The problem is that sometimes, the clients send TCP SYN packets that the server ignores for some reason. It causes the device to ask SYN again until the servers finally answers. (This has been proven, a tcpdump of the production server was recorded and we can actually see that some devices send SYN packets that the server never replies to)
It creates latency for the tracking purpose, some data is received 5 min after it was sent, and it can go up to several hours.
I'm not a network expert, and im using node's base network config.
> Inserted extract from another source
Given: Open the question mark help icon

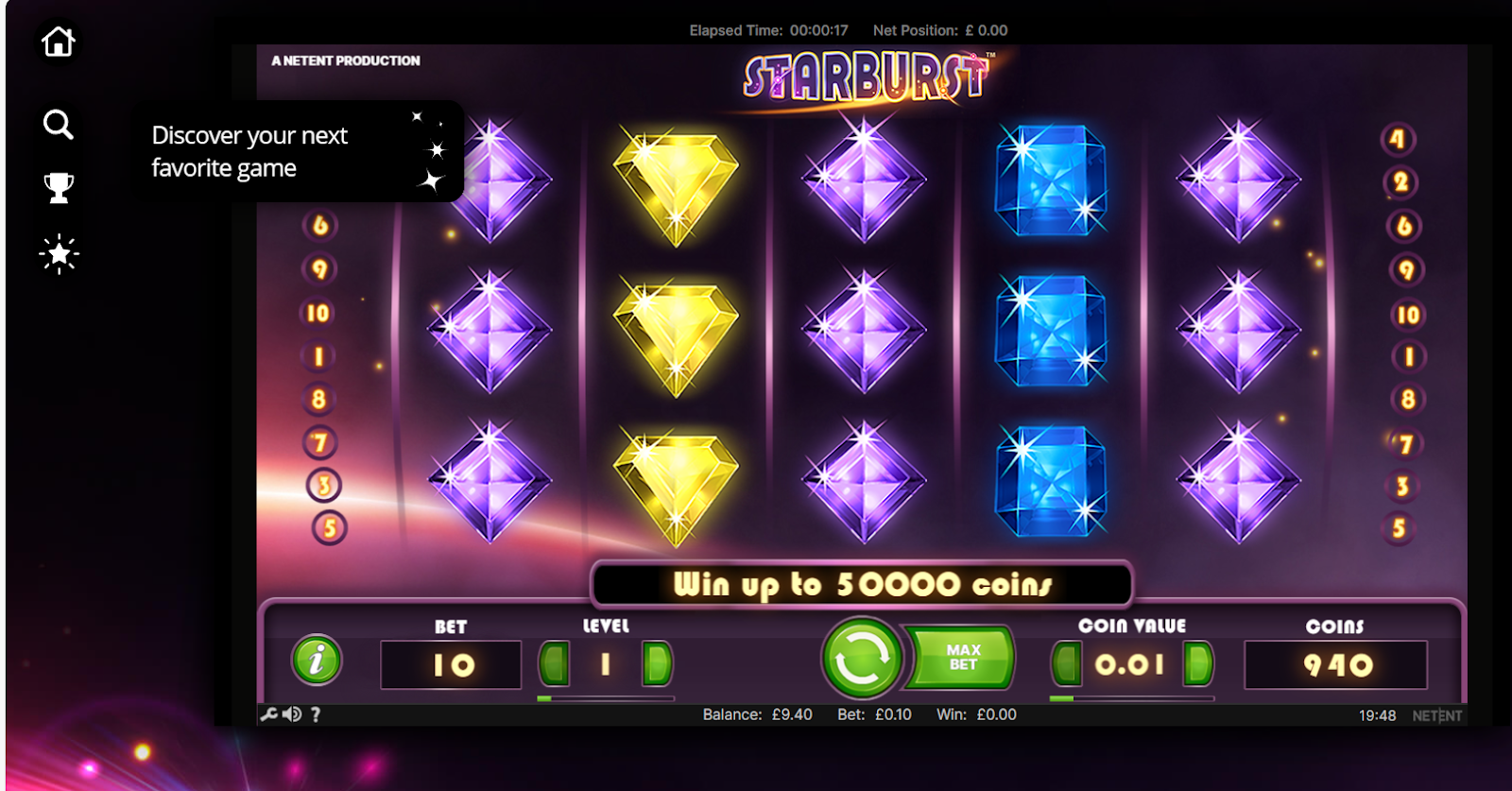Looking at the screenshot, I should [x=316, y=714].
Here's the server/socket config :
import * as net from 'net'
import * as netKeepAlive from 'net-keepalive'
import * as stoppable from 'stoppable'
import { v4 as uuidv4 } from 'uuid'
import { AsyncSubject, of, Subscription } from 'rxjs'
import { concatMap, delay, takeUntil } from 'rxjs/operators'
import { env } from '../utils'; // using dotenv
const sockets: Record<string, TcpProtocol> = {}
let interval: NodeJS.Timer
const TCP_KEEPIDLE = 3 * 60 * 1000 // The time (milliseconds) the connection needs to remain idle before TCP starts sending keepalive probes
const TCP_KEEPINTVL = 30 * 1000 // The time (milliseconds) between individual keepalive probes
const TCP_KEEPCNT = 3 // The maximum number of keepalive probes TCP should send before dropping the connection.
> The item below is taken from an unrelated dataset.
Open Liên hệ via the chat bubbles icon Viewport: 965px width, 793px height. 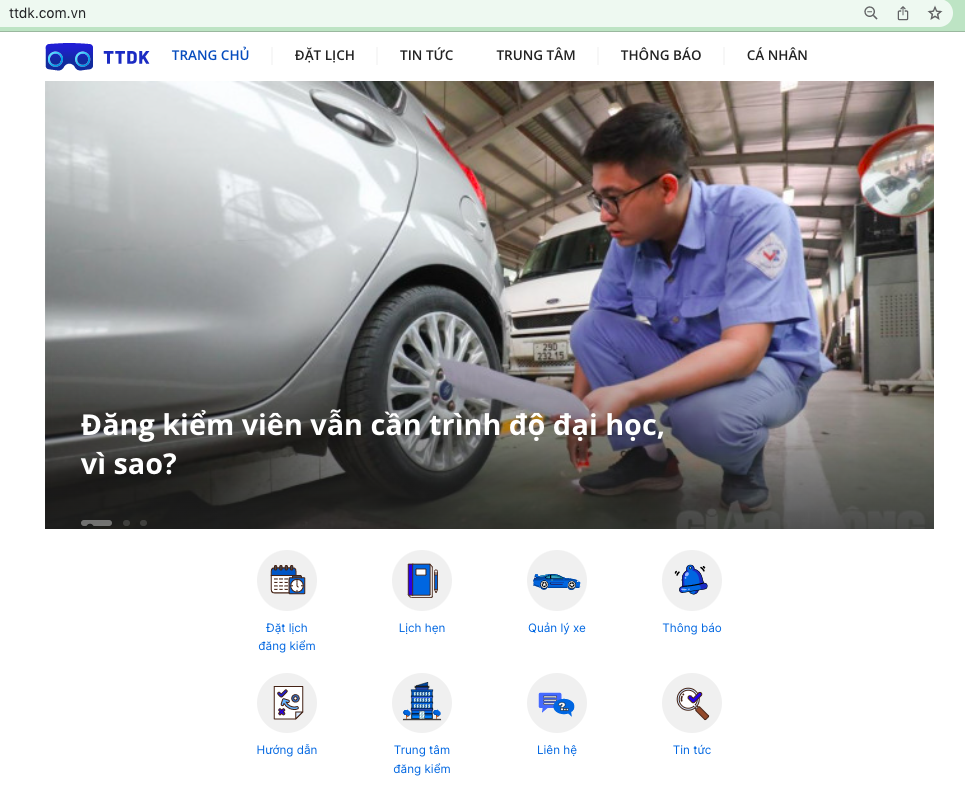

export abstract class TcpProtocol {
protected _imei: string = null
protected id: string = null
protected device: Device
protected log: Log // Custom logging class, logs once every second at max, adds color and filters log levels displayed
private static _NET_GRACE: number = null;
static get NET_GRACE(): number
{
if (Protocol._NET_GRACE === null)
{
Protocol._NET_GRACE = parseInt(env('NET_GRACE', Infinity), 10);
}
return Protocol._NET_GRACE;
}
protected get imei() {
return this._imei
}
protected set imei(imei) {
this._imei = imei
this.log.prefix = `@${this.socket.remotePort} | ${this.imei}: `
this.device = new Device(imei, this.log)
this.device.seen().then(() => this.log.debug('Device seen')).catch((err) => this.log.error('device not seen (imei)', err))
}
constructor(protected socket: Socket) {
}
static startServer(port: number) {
const logTag = this.name.toUpperCase()
const log = new Log(logTag)
interval = setInterval(() => log.debug(`Alive sockets: ${Object.keys(sockets).length}`), 1000 * 10)
const server = stoppable(
net.createServer((socket) => {
socket.setNoDelay(true)
socket.setKeepAlive(true, TCP_KEEPIDLE)
netKeepAlive.setKeepAliveInterval(socket, TCP_KEEPINTVL)
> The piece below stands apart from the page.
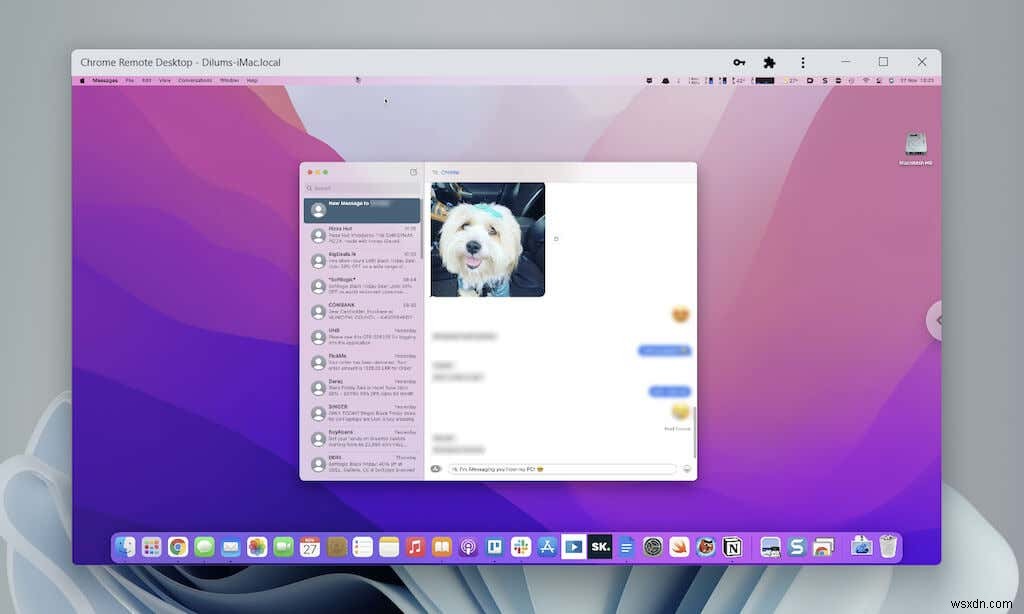Select the Pizza Hut conversation
Image resolution: width=1024 pixels, height=614 pixels.
pyautogui.click(x=362, y=235)
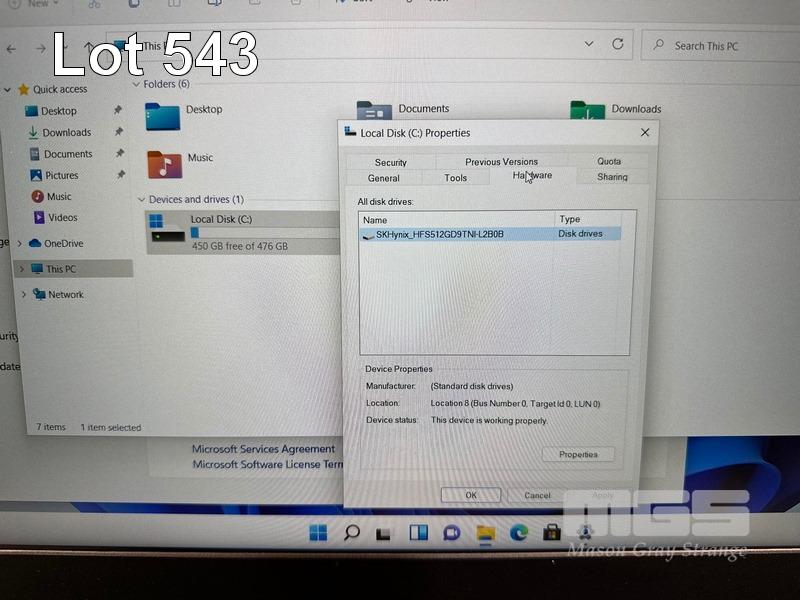Select the SKHynix disk drive entry

pyautogui.click(x=440, y=234)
netKeepAlive.setKeepAliveProbes(socket, TCP_KEEPCNT)
// @ts-ignore
const listener = new this(socket)
listener.log = new Log(logTag)
listener.onConnect()
socket.on('data', listener._onNewPacket.bind(listener))
socket.on('close', listener.onClose.bind(listener))
socket.on('timeout', listener.onTimeout.bind(listener))
socket.on('error', listener.onError.bind(listener))
socket.on('end', listener.onEnd.bind(listener))
socket.on('drain', () => listener.log.info('drain'))
socket.on('lookup', () => listener.log.info('lookup'))
socket.on('ready', () => listener.log.info('ready'))
socket.on('connect', () => listener.log.info('connect'))
}),
this.NET_GRACE
)
server.on('error', (err) => log.error('Server error', err))
server.on('connection', (socket) =>
log.debug(`New connection from ${socket.remoteAddress}:${socket.remotePort}`)
)
server.on('close', () => log.info('Server closed'))
server.on('listening', () => log.info(`Server is listening on port ${port}`))
server.on('drop', () => log.info('Server dropped'))
server.listen(port, '0.0.0.0')
return server
}
private _onNewPacket(data: Buffer) {
try {
this.log.trace(`Incoming data (size: ${data.length}) >>> ${data.toString('hex')}`)
this.onNewPacket(data)
if (this.device) {
this.device.seen().then(() => this.log.debug('Device seen')).catch((err) => this.log.error('device not seen (data)', err))
}
} catch (ex) {
this.log.error('Uncaught error in listener', ex)
Sentry.captureException(ex)
}
}
onConnect() {
this.id = uuidv4()
sockets[this.id] = this
this.log.prefix = `@${this.socket.remotePort}: `
this.log.trace(`Client connected (${this.socket.remoteAddress}:${this.socket.remotePort})`)
}
onEnd() {
this.log.trace('Client disconnected (end)')
}
onClose(hadError) {
this.log.trace(`Client disconnected (close) ${hadError ? 'with error' : ''}`)
this.disconnectDevice()
}
onError(err) {
if (err.errno === 'ETIMEDOUT') {
this.onTimeout()
return
}
this.log.error('Client disconnected (error)', err)
this.disconnectDevice()
this.socket.destroy()
}
onTimeout() {
this.log.warn('Client disconnected (timeout)')
this.disconnectDevice()
this.socket.end()
}
protected writeSocket(buffer: Buffer): boolean {
try {
this.log.trace(`<<< ${buffer.toString('hex')}`)
} catch (e) {
this.log.trace(`<<< ???`)
}
return this.socket.write(buffer)
}
private disconnectDevice() {
this.disconnected$.next()
this.disconnected$.complete()
this.removeCommandListener()
if (this.device) {
this.device.disconnect()
this.device = null
}
delete sockets[this.id]
}
private async onCommand() {
const command = await this.device.popCommand()
if (!command) {
return
}
try {
this.log.debug('Execute command')
if (!this.executeCommand(command)) {
throw new Error('TcpProtocol.executeCommand returns false')
}
command.markAsRead()
} catch (ex) {
this.log.error('Command execution failed', ex)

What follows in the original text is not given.